** Given data follows **

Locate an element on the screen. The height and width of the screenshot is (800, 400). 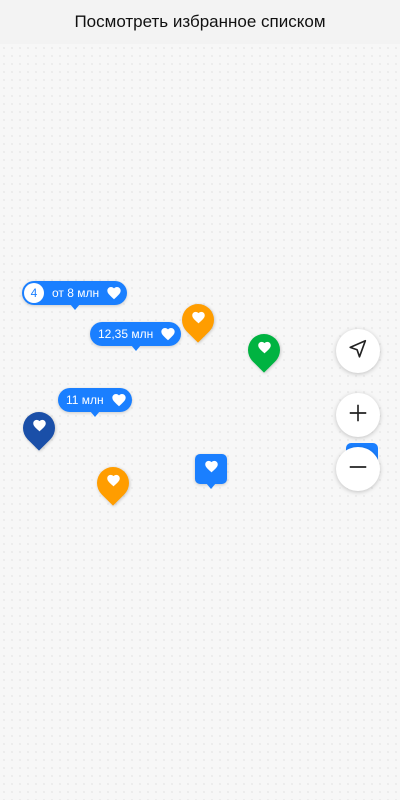
listing-price-tag: 12,35 млн is located at coordinates (136, 336).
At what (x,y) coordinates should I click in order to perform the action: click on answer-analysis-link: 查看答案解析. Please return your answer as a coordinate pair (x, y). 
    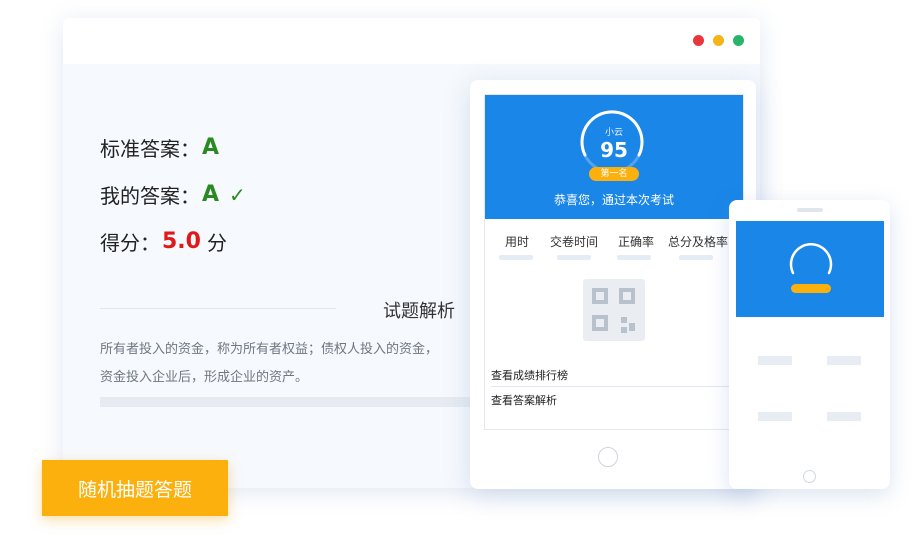
    Looking at the image, I should click on (524, 400).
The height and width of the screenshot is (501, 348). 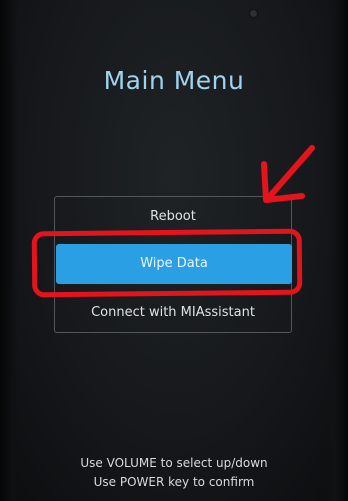 I want to click on front-camera, so click(x=254, y=14).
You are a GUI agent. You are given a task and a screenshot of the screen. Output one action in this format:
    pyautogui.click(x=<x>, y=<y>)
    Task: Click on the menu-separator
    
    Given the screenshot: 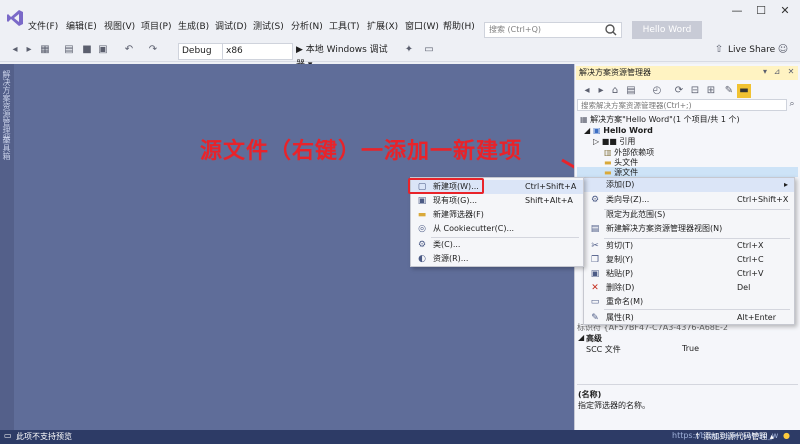 What is the action you would take?
    pyautogui.click(x=697, y=310)
    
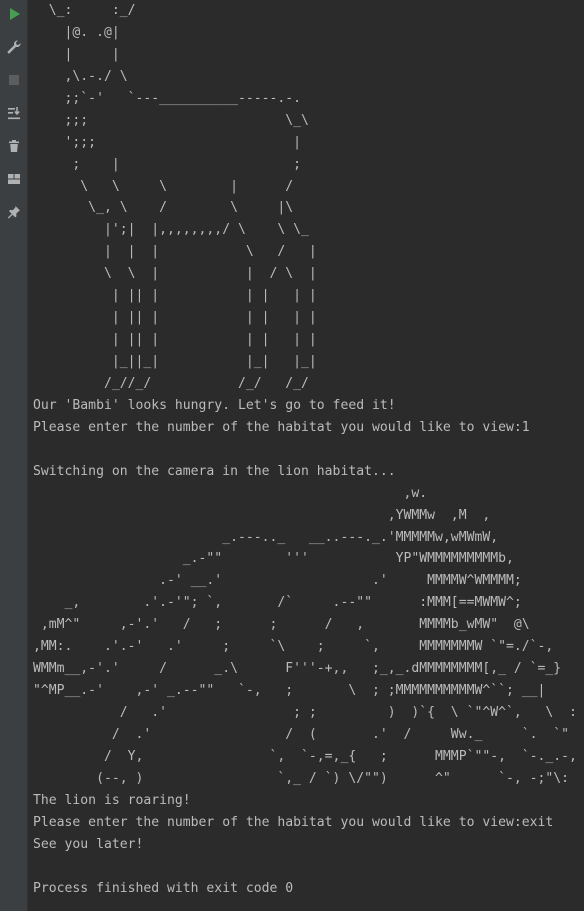 The width and height of the screenshot is (584, 911). What do you see at coordinates (80, 76) in the screenshot?
I see `console-line: ,\.-./ \` at bounding box center [80, 76].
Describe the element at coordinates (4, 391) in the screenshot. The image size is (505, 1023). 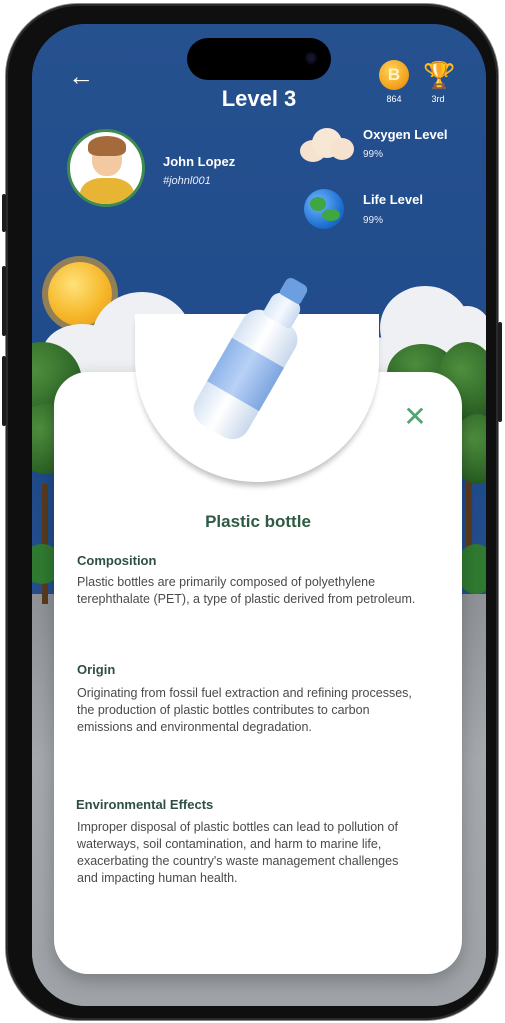
I see `volume-down-button` at that location.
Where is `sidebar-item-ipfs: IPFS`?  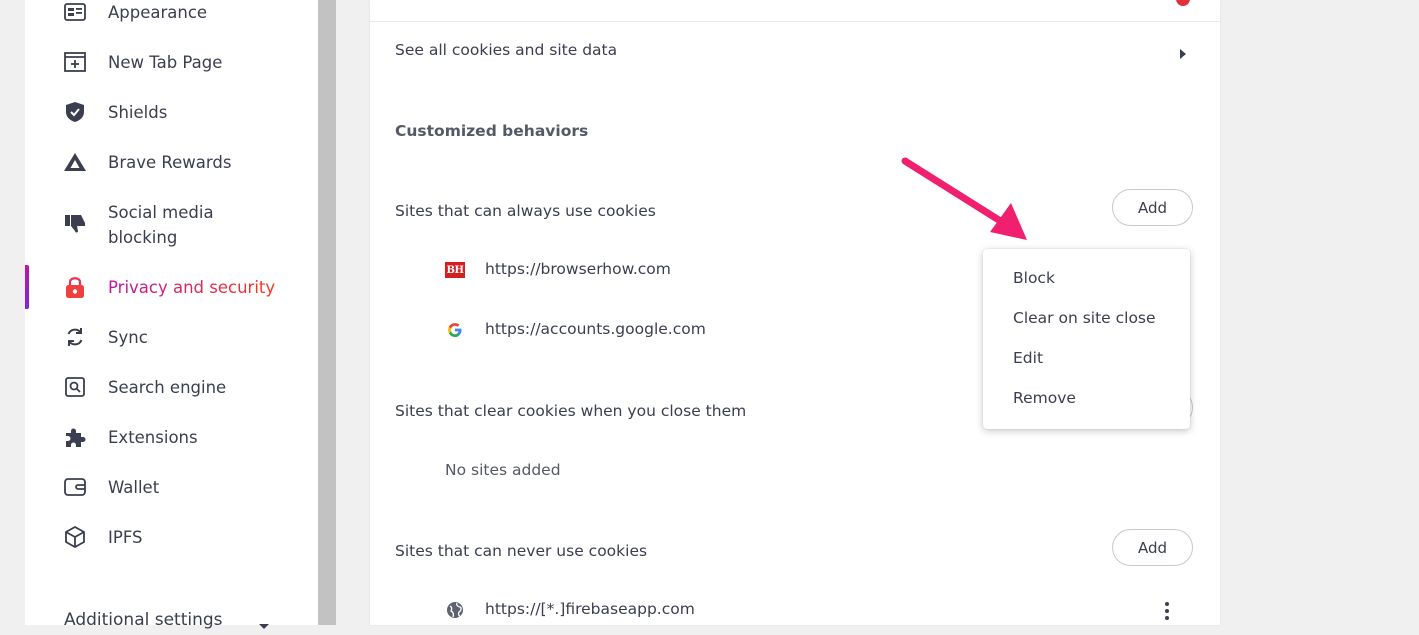 sidebar-item-ipfs: IPFS is located at coordinates (172, 538).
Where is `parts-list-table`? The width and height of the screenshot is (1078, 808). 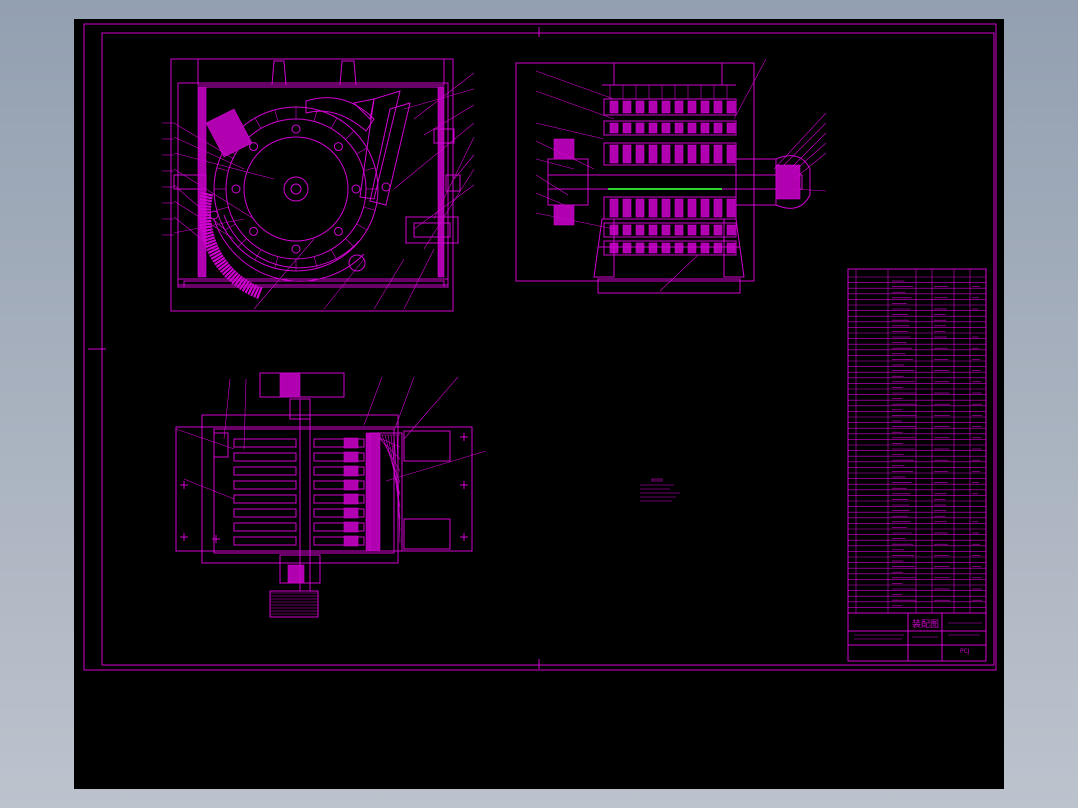 parts-list-table is located at coordinates (917, 465).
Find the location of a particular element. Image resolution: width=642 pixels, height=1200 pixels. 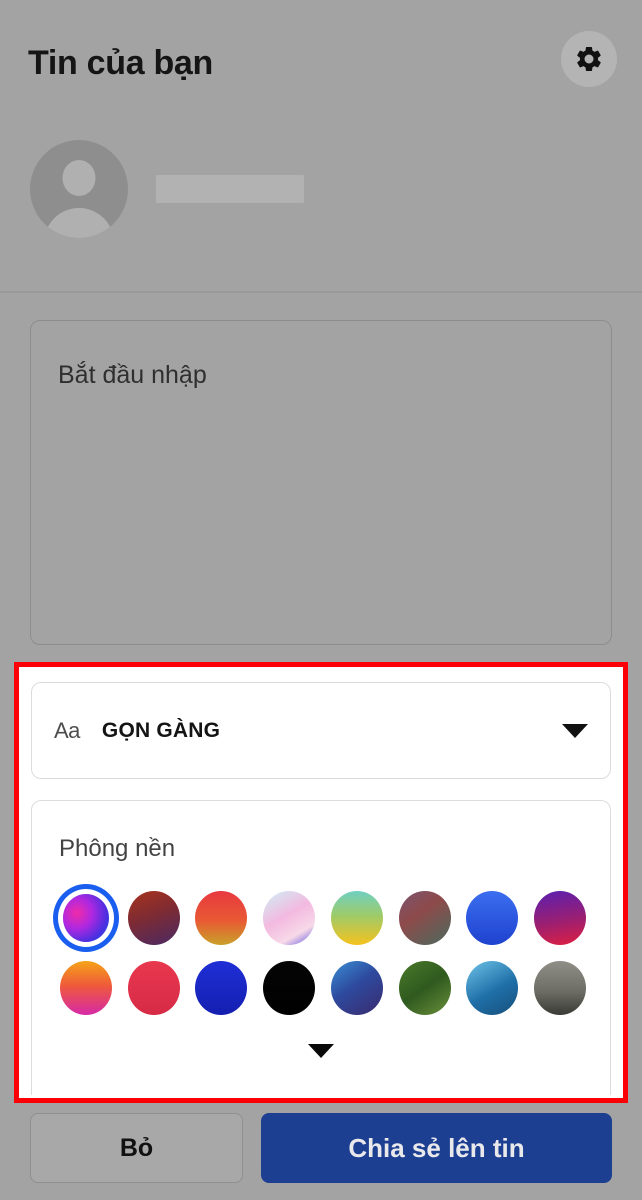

** End of Given data **

Write out the rows above from the beginning through the line containing "Looking at the", both ends included, and leave the pictures out of your copy.

Locate an element on the screen. The height and width of the screenshot is (800, 400). 
listing-price-tag: 12,35 млн is located at coordinates (136, 336).
At what (x,y) coordinates should I click in order to perform the action: click on answer-analysis-link: 查看答案解析. Please return your answer as a coordinate pair (x, y). 
    Looking at the image, I should click on (524, 400).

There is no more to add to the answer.